Overview

You have been assigned to improve the database performance of a new version of the Rotten Potatoes site.

Setup

Fork this repo and clone your fork to your development environment.

Now in your development environment run:

bundle install --without production
rake db:create
rake db:migrate

and

rake db:seed

The seed command may take a while as it generates roughly 5000 database entries. If the seed command is taking too long, consider lowering the amount of data that it creates by changing the values o movie_count and review_count in db/seeds.rb.

Part 1: Improve database performance with indices

This version of the app has some changes:

Review and Moviegoer models have been added. Take a look at the model files in app/models/ to get a better understanding of the relationship between the models. Note that:

Looking at the Movie model as an example, you can see that a movie has many reviews, and a review belongs to a movie. By analogy, what is the relationship between moviegoers and reviews? Express the answer in both directions, that is, the relationship of moviegoers to reviews, and of reviews to moviegoers.

A moviegoer has many reviews; a review belongs to a moviegoer.

Given the above answer, what change(s) need to be made to the movies and reviews database tables in order to implement those relationships using foreign keys?

The reviews table gets a new column which is the foreign key to the movie that "owns" that review. No changes are made to the movies table.

What is the relationship between movies and moviegoers, again in both directions?

A movie has many moviegoers, through reviews. That is: a movie has many reviews, and each of those reviews belongs to a moviegoer, so the relationship from movies to moviegoers is many-to-many. Similarly, a moviegoer has many reviews, each of which belongs to a movie, so the relationship from moviegoers to movies is also many-to-many.

What line(s) of code in the Movie model capture the relationship between movies and moviegoers?

You need both movie has_many :reviews and movie has_many :moviegoers, :through => :reviews to capture the relationship.

New features for users in various stages of completion:

Implemented:

A user can now view the average score for a film. Handled by MoviesController#score
A user can now view all films reviewed by the reviewers of a given film. Handled by MoviesController#viewed_with

Planned:

A user should be able to see all of a Moviegoer's Reviews

This will involve a query that looks like moviegoer.reviews

Unfortunately, the way that the prototype database is set up will prevent these great new features from scaling very well. As the number of Reviews grows, the performance will drop significantly.

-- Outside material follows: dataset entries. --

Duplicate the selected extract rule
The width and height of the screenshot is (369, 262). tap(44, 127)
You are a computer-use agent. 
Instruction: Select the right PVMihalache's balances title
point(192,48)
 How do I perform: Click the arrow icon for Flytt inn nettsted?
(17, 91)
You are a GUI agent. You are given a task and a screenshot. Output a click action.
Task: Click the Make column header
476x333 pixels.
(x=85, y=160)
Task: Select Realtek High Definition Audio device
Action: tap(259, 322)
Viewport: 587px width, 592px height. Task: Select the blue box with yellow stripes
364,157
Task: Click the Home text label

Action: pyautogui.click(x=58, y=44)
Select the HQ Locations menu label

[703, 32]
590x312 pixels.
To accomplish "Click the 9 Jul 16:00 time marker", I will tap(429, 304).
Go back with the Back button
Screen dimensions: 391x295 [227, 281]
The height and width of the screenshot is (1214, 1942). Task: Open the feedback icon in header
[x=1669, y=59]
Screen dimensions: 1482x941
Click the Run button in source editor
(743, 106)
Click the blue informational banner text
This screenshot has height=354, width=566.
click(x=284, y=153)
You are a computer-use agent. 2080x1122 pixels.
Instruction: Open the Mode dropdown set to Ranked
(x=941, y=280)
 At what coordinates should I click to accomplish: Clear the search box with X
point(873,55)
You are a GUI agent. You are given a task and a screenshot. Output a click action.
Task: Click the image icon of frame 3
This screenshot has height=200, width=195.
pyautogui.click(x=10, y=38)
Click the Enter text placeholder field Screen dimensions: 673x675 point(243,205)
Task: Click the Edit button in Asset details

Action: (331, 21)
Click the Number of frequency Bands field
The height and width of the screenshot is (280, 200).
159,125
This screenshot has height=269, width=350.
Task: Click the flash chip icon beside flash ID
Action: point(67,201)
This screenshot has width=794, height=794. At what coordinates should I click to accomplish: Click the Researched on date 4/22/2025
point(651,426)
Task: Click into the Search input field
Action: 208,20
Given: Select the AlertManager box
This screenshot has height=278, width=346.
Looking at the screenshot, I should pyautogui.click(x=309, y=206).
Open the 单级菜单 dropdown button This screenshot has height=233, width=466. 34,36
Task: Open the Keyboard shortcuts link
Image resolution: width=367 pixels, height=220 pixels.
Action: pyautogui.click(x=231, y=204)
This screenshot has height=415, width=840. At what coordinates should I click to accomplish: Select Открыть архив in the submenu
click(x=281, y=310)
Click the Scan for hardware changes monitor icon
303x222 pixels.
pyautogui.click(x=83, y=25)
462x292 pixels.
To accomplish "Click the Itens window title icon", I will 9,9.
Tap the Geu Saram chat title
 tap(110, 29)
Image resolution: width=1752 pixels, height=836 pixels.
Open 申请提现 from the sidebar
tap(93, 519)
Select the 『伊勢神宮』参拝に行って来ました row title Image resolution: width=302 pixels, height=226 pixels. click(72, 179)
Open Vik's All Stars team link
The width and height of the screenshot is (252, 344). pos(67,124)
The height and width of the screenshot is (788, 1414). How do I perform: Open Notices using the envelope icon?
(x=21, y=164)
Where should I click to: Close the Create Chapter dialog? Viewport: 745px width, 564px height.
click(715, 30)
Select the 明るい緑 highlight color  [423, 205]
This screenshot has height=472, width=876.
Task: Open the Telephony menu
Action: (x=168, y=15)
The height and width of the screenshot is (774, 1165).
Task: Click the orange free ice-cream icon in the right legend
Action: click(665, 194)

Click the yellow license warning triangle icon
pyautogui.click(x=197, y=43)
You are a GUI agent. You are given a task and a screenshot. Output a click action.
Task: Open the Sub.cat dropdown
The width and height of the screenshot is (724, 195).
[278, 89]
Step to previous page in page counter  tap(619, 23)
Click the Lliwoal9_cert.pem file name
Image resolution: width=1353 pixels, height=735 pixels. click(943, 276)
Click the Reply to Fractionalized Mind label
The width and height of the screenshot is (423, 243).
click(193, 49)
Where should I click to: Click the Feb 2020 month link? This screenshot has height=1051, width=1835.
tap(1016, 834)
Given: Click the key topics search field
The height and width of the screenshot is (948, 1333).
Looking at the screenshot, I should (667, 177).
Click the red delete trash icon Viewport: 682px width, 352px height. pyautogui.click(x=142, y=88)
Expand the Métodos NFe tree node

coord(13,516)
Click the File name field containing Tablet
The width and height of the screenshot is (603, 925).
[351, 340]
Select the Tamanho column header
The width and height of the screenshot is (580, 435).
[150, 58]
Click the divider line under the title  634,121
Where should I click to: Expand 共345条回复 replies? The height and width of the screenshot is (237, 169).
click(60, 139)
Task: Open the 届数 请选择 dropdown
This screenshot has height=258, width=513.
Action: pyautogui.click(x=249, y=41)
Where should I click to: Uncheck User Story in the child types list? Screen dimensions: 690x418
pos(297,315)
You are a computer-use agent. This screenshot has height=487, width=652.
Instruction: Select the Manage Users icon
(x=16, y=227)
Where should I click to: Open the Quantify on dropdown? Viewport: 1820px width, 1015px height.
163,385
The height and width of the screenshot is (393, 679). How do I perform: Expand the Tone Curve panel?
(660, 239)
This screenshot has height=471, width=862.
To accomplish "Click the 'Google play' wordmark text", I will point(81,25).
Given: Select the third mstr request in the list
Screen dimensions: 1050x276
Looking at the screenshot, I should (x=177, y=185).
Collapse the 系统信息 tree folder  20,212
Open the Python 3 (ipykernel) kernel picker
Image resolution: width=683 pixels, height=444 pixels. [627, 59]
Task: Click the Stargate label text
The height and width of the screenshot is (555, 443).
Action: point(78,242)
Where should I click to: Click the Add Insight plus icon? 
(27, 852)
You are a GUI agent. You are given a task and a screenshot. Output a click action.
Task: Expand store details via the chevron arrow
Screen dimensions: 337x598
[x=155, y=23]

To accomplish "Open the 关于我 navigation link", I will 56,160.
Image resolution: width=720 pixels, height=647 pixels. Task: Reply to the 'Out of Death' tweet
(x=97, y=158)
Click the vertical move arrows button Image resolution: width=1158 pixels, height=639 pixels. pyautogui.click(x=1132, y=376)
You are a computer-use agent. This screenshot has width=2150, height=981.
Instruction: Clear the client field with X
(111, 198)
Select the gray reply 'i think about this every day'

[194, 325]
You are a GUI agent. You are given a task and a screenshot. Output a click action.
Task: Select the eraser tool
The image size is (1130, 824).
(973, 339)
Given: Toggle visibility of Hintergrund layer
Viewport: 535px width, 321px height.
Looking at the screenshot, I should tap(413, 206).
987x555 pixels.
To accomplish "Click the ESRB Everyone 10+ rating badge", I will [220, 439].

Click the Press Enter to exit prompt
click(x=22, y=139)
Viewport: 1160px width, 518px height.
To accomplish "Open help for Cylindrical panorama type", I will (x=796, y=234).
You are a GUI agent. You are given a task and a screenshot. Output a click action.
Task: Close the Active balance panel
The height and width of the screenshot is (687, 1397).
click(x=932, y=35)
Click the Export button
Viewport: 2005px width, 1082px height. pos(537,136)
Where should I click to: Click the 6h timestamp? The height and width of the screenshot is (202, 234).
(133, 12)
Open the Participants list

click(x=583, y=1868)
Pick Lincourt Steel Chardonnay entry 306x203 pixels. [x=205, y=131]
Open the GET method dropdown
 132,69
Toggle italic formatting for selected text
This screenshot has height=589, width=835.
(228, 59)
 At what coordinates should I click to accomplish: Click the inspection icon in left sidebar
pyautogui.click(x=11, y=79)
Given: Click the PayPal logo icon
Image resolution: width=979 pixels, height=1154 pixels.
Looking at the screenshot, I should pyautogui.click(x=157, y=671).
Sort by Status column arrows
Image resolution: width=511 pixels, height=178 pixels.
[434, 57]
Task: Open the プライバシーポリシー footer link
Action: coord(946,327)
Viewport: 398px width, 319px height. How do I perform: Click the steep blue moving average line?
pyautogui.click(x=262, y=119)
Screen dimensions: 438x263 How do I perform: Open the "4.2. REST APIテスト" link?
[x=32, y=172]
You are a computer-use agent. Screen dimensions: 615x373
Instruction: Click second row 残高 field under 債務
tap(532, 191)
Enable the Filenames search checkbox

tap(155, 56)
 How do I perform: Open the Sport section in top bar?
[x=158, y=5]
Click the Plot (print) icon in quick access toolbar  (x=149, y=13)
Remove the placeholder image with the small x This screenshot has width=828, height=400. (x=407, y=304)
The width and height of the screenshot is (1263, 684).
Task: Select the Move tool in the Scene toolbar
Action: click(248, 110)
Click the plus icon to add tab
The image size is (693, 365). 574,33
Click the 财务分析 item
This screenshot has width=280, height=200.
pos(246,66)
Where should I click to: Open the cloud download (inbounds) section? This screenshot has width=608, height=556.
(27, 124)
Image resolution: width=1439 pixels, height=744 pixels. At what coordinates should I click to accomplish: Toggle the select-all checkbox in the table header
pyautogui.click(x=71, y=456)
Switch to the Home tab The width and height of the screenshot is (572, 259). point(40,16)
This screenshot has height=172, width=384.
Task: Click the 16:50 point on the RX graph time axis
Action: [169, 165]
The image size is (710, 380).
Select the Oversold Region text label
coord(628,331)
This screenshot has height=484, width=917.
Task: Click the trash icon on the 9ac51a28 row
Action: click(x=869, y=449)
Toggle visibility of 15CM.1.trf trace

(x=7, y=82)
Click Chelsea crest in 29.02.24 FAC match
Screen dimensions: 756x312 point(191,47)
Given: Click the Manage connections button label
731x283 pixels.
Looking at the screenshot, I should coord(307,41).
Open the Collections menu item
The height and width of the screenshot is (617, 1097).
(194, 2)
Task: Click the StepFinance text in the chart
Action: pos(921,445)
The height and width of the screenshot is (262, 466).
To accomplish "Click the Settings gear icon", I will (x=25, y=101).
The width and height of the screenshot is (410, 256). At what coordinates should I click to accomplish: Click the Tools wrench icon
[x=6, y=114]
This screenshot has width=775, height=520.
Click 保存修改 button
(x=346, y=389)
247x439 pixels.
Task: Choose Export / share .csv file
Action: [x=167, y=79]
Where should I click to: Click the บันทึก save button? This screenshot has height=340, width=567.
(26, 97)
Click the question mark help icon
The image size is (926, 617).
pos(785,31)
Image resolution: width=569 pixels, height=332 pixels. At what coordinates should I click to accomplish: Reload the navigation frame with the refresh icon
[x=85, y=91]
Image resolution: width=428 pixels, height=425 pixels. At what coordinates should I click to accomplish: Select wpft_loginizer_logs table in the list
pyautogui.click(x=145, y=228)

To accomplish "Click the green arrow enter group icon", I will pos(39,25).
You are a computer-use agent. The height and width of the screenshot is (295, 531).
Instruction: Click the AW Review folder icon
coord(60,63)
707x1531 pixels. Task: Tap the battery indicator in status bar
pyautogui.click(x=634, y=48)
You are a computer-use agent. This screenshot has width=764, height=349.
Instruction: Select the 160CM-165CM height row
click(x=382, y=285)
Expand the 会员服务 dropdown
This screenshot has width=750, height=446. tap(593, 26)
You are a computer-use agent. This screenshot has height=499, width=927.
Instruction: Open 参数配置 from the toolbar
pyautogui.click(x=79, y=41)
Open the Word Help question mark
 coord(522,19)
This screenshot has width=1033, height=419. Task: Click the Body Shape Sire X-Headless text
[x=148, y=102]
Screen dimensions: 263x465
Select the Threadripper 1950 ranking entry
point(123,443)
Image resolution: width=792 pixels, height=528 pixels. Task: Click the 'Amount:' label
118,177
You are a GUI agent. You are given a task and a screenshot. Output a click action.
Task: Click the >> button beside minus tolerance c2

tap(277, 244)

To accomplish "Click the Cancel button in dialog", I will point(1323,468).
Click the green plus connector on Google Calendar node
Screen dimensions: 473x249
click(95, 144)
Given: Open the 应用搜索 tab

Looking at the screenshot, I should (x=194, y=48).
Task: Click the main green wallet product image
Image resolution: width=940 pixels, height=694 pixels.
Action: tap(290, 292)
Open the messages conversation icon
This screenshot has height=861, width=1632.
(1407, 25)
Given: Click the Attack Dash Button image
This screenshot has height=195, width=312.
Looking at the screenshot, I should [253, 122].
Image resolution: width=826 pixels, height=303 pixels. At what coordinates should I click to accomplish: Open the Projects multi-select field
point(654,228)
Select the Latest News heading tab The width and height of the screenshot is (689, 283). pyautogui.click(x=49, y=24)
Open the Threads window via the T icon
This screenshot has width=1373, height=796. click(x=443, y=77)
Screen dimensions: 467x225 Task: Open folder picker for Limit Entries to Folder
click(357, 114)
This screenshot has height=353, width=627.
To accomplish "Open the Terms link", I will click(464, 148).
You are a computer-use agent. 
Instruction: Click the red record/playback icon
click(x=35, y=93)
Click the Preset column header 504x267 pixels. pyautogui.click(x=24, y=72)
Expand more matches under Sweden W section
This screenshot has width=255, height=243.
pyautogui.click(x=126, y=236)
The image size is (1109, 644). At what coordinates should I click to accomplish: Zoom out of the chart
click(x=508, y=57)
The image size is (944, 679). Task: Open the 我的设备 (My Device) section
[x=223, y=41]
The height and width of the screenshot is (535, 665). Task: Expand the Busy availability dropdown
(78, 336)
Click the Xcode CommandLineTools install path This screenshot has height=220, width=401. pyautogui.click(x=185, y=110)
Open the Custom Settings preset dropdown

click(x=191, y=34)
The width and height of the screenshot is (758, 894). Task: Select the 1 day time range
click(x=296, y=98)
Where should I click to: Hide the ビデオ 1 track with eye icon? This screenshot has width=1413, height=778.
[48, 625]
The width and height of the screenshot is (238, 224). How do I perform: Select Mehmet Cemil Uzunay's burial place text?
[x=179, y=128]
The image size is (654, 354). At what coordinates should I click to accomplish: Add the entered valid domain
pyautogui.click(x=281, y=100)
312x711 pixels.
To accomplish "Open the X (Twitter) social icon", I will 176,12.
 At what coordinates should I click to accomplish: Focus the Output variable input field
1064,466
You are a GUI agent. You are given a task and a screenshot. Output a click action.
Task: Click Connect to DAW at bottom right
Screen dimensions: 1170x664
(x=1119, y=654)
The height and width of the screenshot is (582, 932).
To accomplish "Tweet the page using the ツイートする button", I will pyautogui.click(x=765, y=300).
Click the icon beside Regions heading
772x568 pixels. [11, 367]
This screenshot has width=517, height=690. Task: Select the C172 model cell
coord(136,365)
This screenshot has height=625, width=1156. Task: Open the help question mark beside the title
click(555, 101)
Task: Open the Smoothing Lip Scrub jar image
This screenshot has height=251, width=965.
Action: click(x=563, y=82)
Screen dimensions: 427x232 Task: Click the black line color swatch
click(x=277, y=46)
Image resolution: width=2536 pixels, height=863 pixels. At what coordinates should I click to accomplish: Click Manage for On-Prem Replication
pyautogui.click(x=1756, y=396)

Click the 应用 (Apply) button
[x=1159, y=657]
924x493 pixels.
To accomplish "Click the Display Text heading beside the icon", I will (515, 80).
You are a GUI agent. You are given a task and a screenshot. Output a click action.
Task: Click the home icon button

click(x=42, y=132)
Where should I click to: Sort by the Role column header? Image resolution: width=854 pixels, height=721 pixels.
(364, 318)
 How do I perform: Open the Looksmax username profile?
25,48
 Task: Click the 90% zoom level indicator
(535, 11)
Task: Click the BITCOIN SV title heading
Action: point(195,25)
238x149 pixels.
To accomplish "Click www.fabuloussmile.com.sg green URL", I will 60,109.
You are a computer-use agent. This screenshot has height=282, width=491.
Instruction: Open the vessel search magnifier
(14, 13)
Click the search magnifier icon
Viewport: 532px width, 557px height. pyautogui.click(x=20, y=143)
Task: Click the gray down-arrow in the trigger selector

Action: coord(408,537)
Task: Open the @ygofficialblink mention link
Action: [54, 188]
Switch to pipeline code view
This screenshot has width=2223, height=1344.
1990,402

To help you document the performance of the queries the designer has added a benchmarking action that will provide a very rough estimate of query performance. You can get an approximate idea of how long some sample queries take for a small data set by starting up the server and then visiting:

http://localhost:3000/benchmark/movies

or

http://localhost:3000/benchmark/moviegoers

Take a look at the code in app/controller/movies_controller.rb to see how the preceding commands work. There are a few things to take note of:

These times are approximations, there is significant overhead caused by loading ActiveRecord objects, so the time spent executing queries is not the same as the time displayed on the page.
The database may not contain enough movies for these to show significant improvements after you apply migrations to improve the query performance.
If you wish to see the time spent running database queries, look at the terminal running the rails server and look for a line that looks like:

Completed 200 OK in 423ms 
(Views: 8.0ms | ActiveRecord: 200.0ms)

The time after ActiveRecord is a better approximation of the actual query time.

A more qualitative method to evaluate performance is to look at what your database's query planner will use to execute the queries. If you are running the virtual machine you can do this by running commands:

cd db
sqlite3 development.sqlite3

you should see a prompt that looks like:

sqlite>

If you want to see the plan that sqlite3 expects to use, along with its estimation of the number of rows that it will look through, run:

EXPLAIN QUERY PLAN <query>;

with replaced by the query you want to investigate. The score action uses

@movie.reviews

this gets translated to the query:

SELECT "reviews".* FROM "reviews" WHERE "reviews"."movie_id" = 1;

putting this all together you can see the estimated number of rows viewed by typing in:

explain query plan SELECT "reviews".* FROM "reviews" WHERE "reviews"."movie_id" = 1;

You will get a result that looks like:

SCAN TABLE reviews (~# rows)

The number of rows is an approximation, but it is useful for comparing performance between different schema. The skeleton code performs a Table Scan to execute this query. This is one of the reasons that the current implementation will lose performance as the amount of Reviews grows.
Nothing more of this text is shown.